Ma è stata anche una vera e propria effusione di solidarietà che si è scatenata fin dai primi giorni, quando centinaia di giovani accompagnati dalle associazioni del programma Be Active/Active sono andati a disinfettare uffici e centri di accoglienza che ospitano servizi pubblici. “Era essenziale mantenere i servizi statali in funzione ed evitare lo sviluppo di cluster”, dice Arfaoui.

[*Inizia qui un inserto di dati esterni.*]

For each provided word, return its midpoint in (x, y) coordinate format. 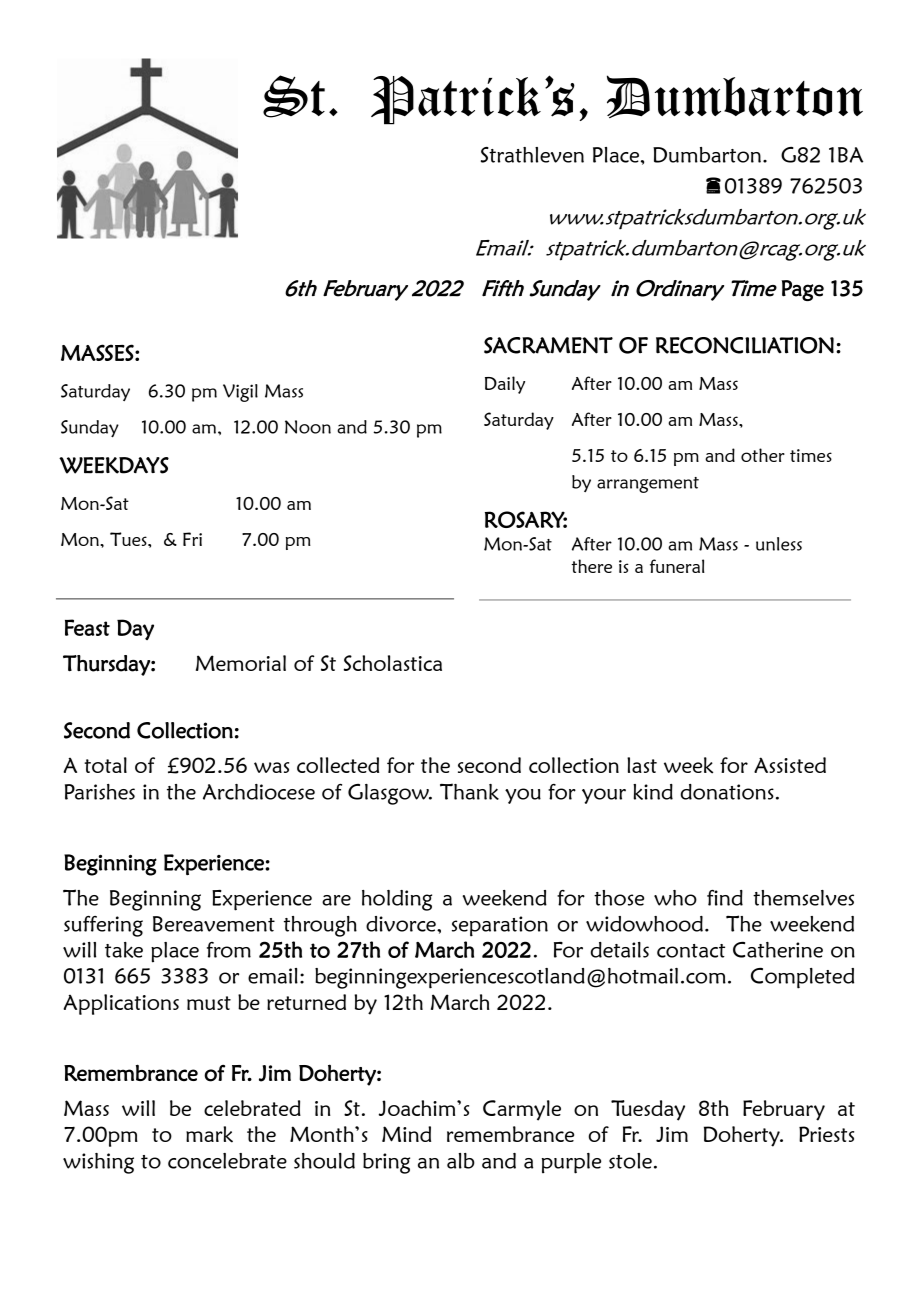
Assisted (790, 765)
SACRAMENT (548, 345)
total (105, 765)
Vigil (240, 393)
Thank (469, 791)
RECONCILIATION (745, 345)
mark (209, 1134)
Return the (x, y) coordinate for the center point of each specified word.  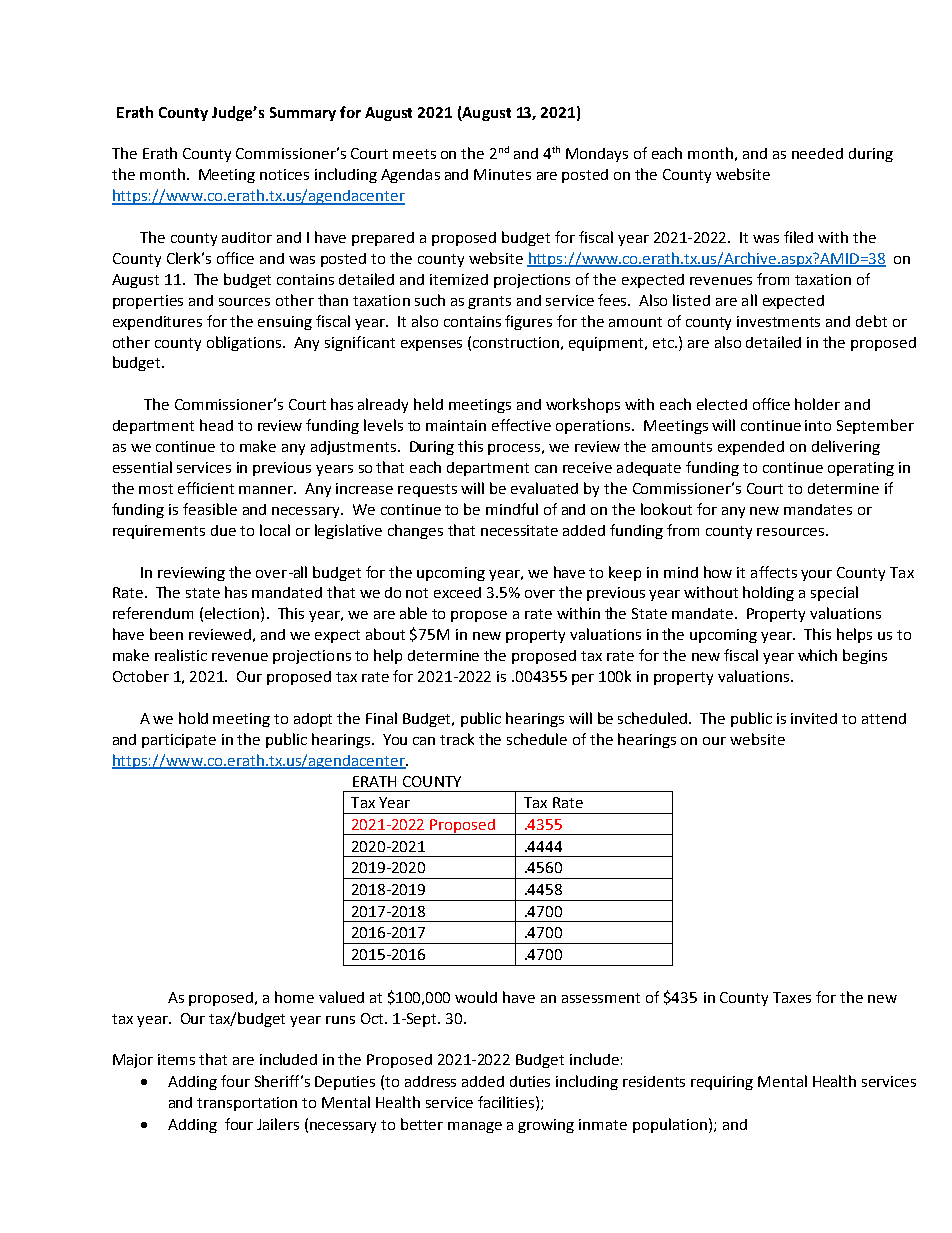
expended (751, 448)
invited (814, 718)
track (457, 739)
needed (817, 153)
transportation (247, 1104)
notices (284, 174)
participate (179, 741)
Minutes (502, 174)
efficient (206, 488)
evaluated (544, 488)
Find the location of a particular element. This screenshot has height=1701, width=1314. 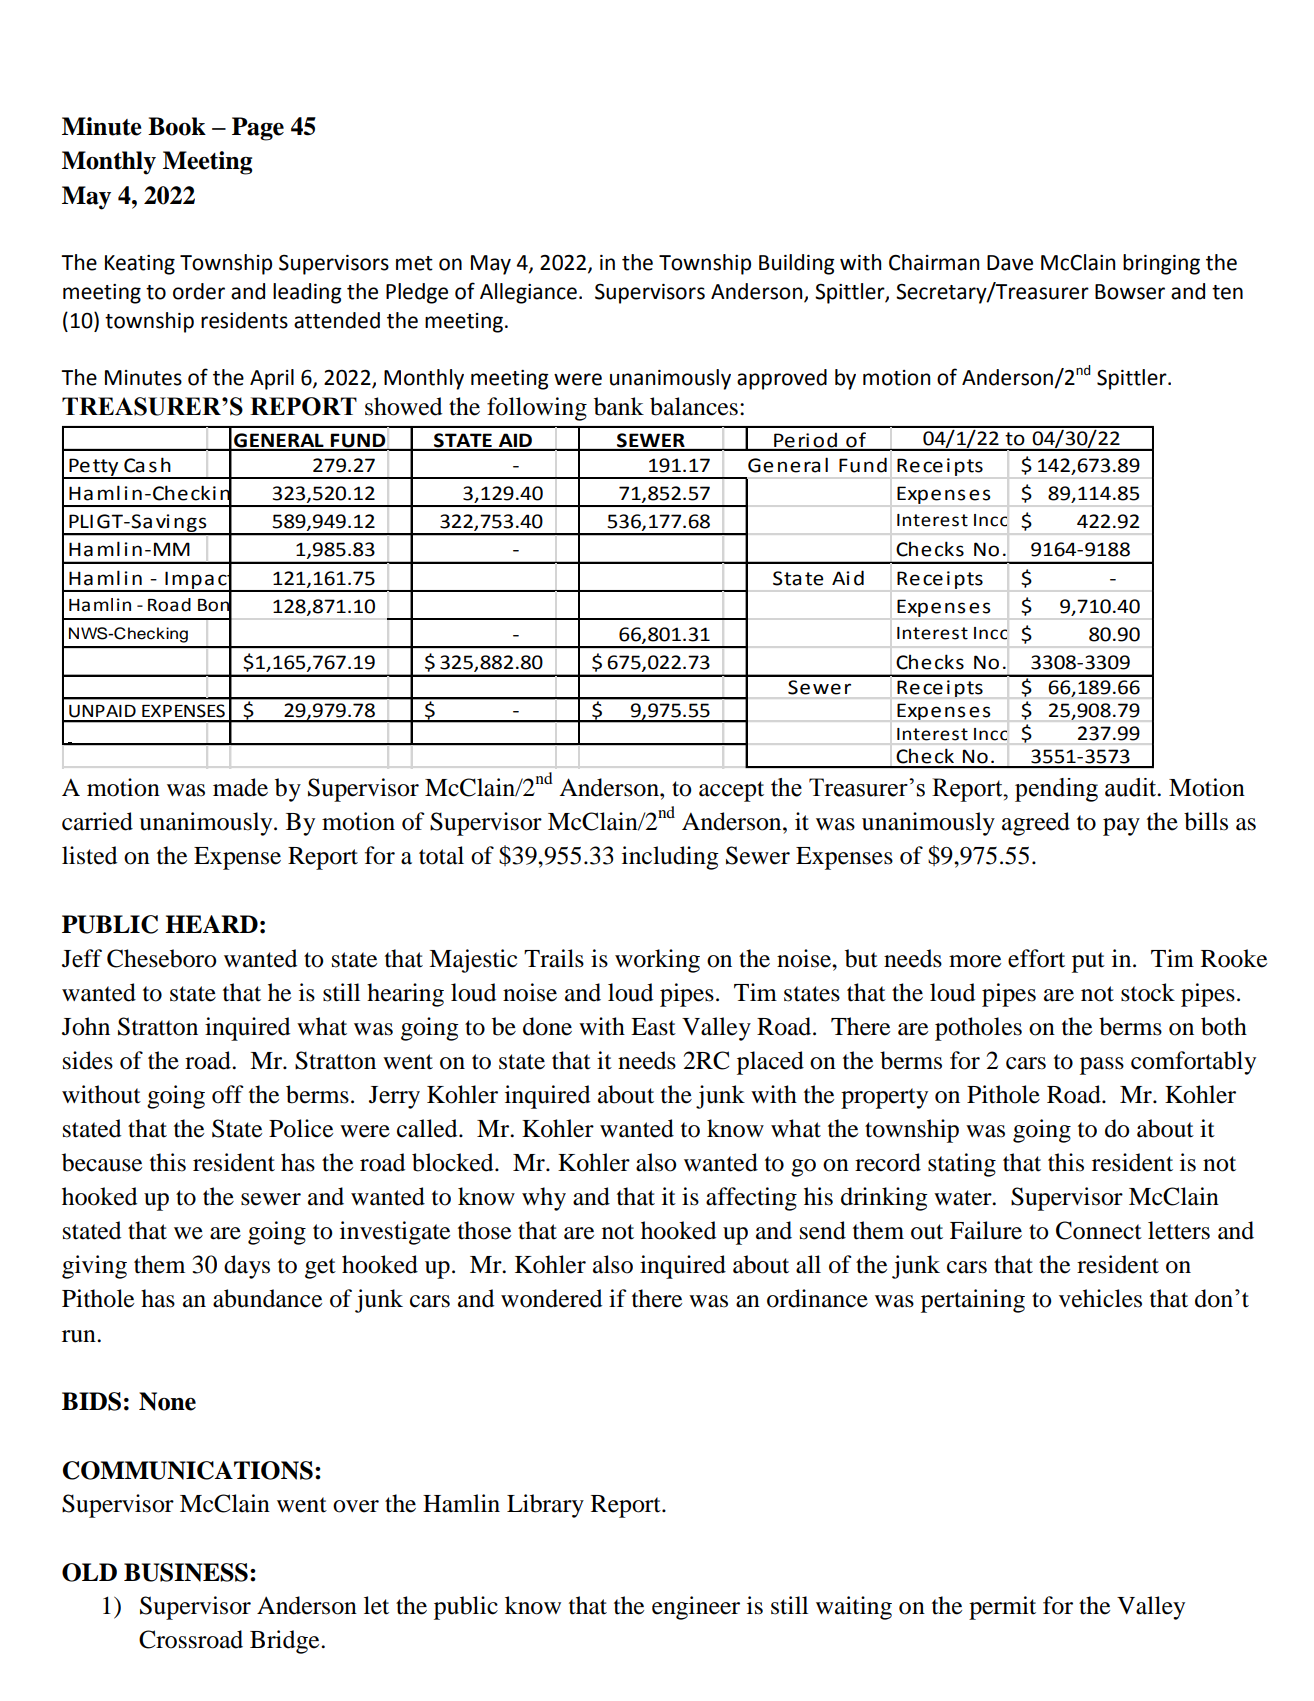

engineer is located at coordinates (696, 1608).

A Djerba, Sidi Bouzid, Kasserine e Tataouine, gli uffici postali, il centro di accoglienza del CNAM, le stazioni di polizia, i posti di guardia militare, i minimarket, gli ambulatori medici e persino gli ospedali sono stati così messi in sicurezza in pochi giorni. Questi giovani cittadini sono straordinari”, ha detto un’infermiera dell’ospedale di Kasserine. La loro reattività ci ha permesso di perseguire la lotta contro covid in condizioni migliori”.